Given exercise - Copy the lines of the listing below from the one containing "Task: Open the page size dropdown showing 10" through the end of the listing, leaving out the pictures.

Information supplied -
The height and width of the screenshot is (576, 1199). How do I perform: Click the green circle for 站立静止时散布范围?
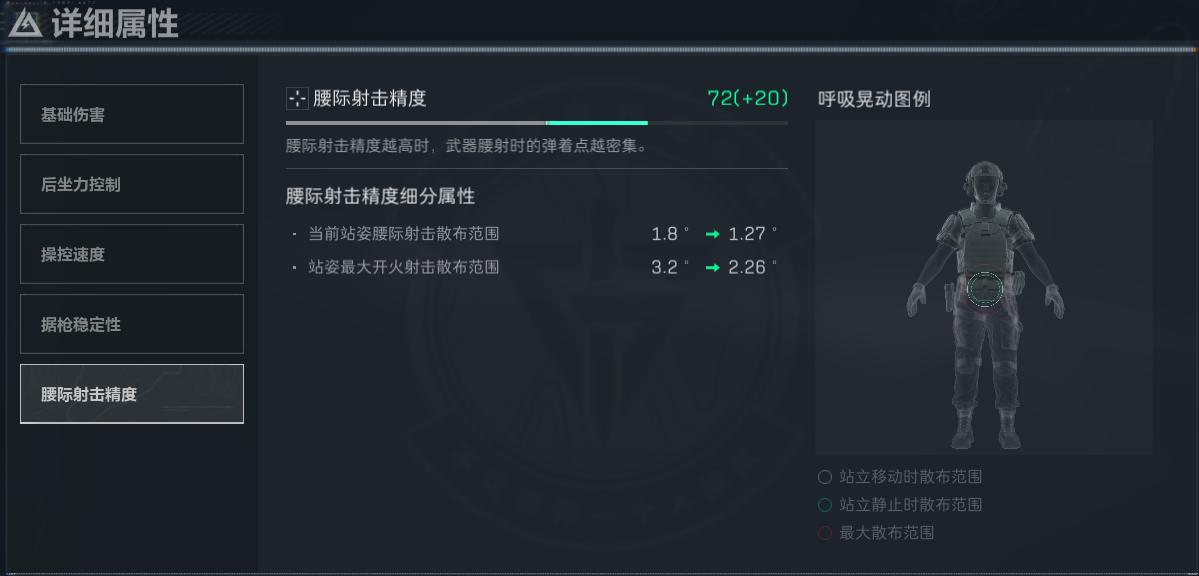(x=824, y=505)
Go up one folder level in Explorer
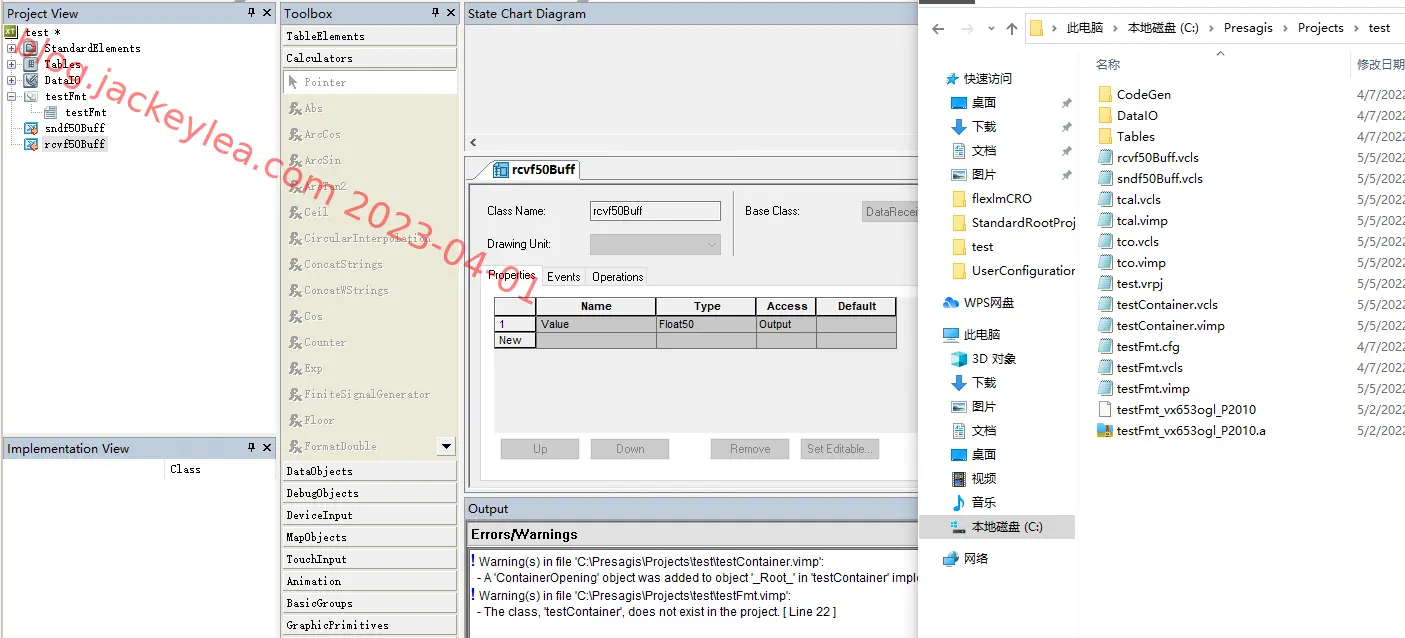 pyautogui.click(x=1012, y=29)
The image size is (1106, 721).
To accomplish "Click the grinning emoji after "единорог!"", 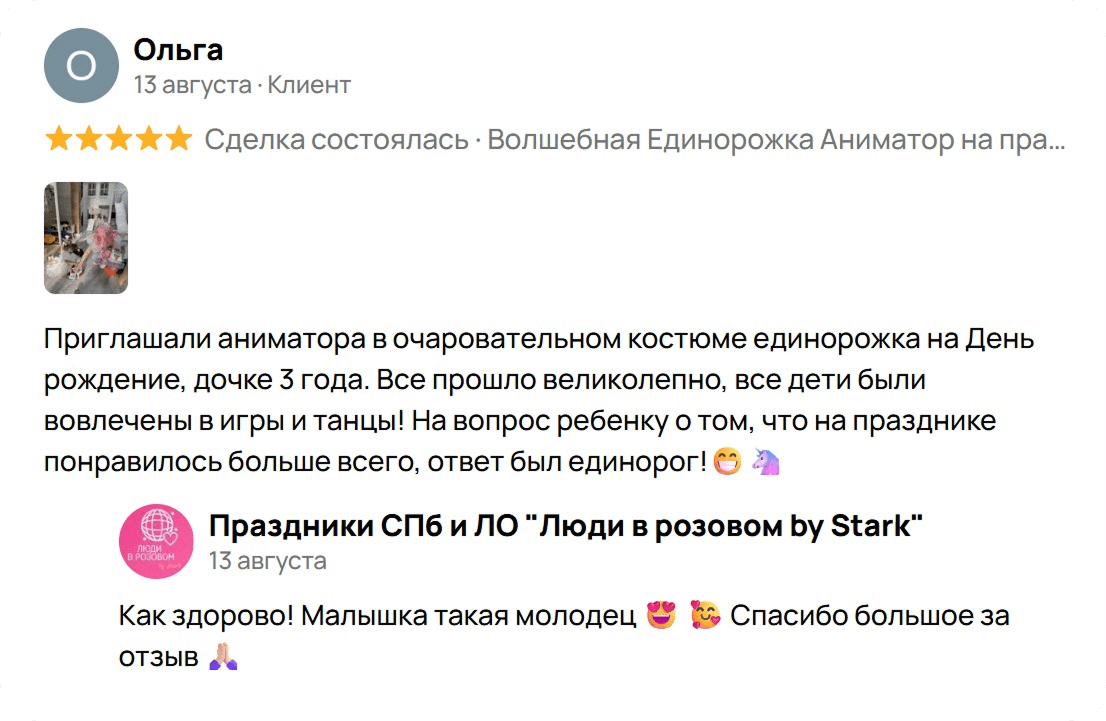I will (728, 461).
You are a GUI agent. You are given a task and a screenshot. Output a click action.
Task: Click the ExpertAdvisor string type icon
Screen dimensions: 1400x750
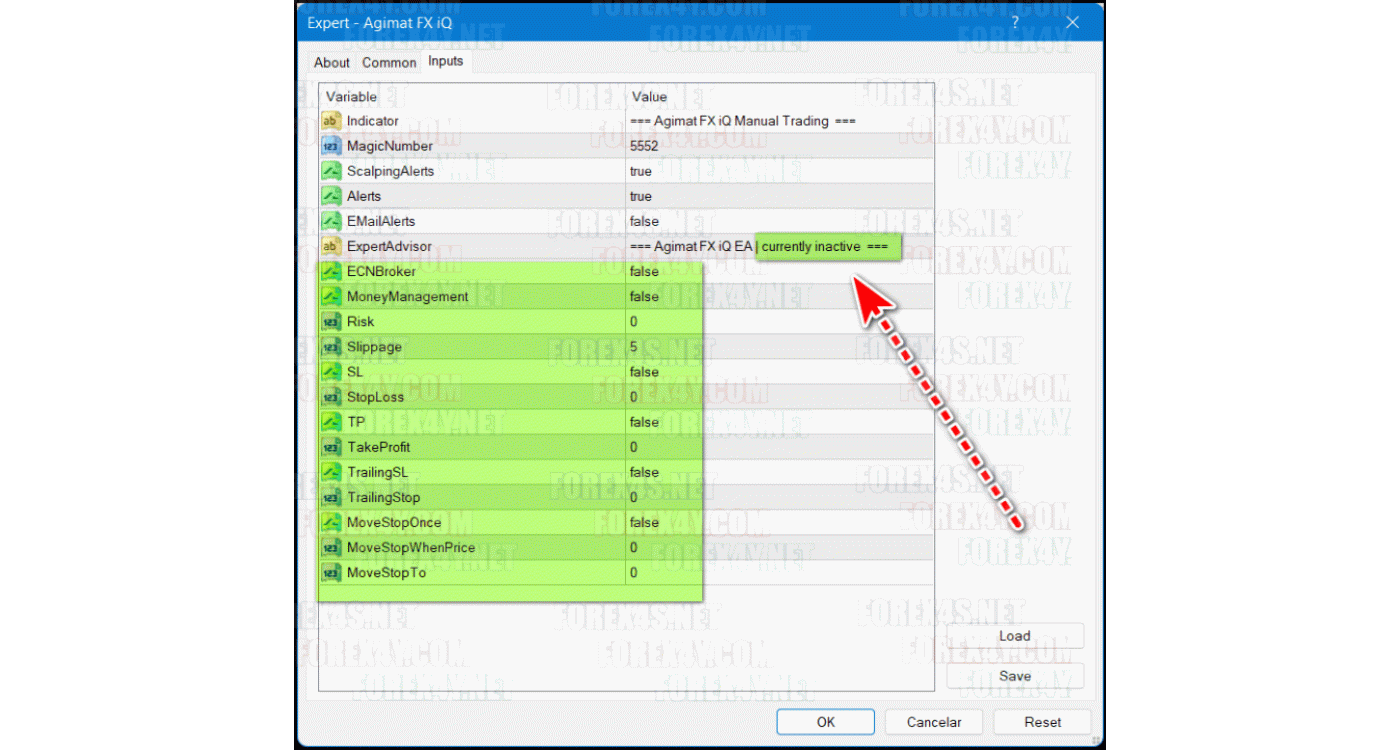pyautogui.click(x=331, y=246)
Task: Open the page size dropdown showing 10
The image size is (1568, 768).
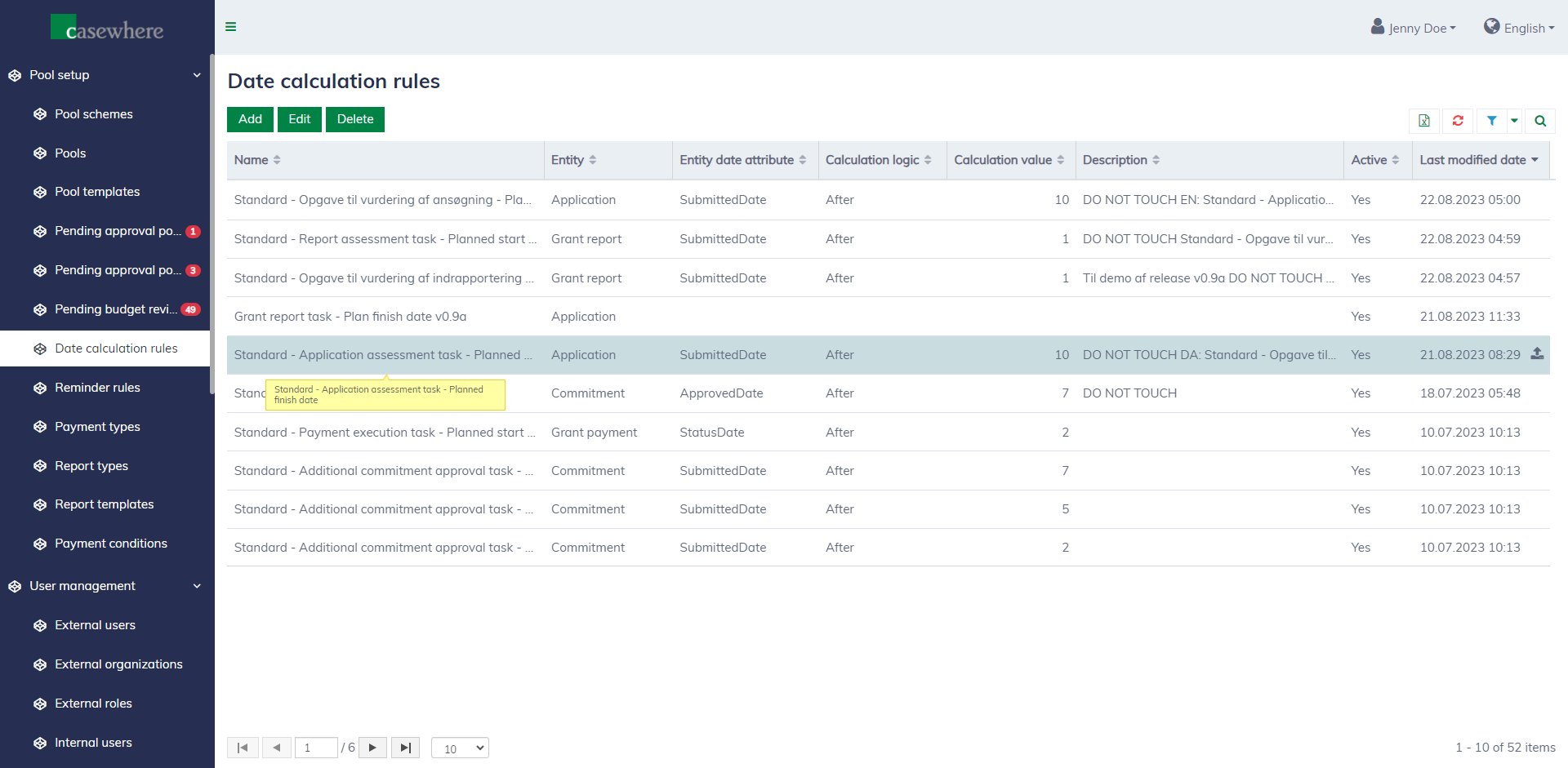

Expected answer -
Task: Open the page size dropdown showing 10
The image size is (1568, 768).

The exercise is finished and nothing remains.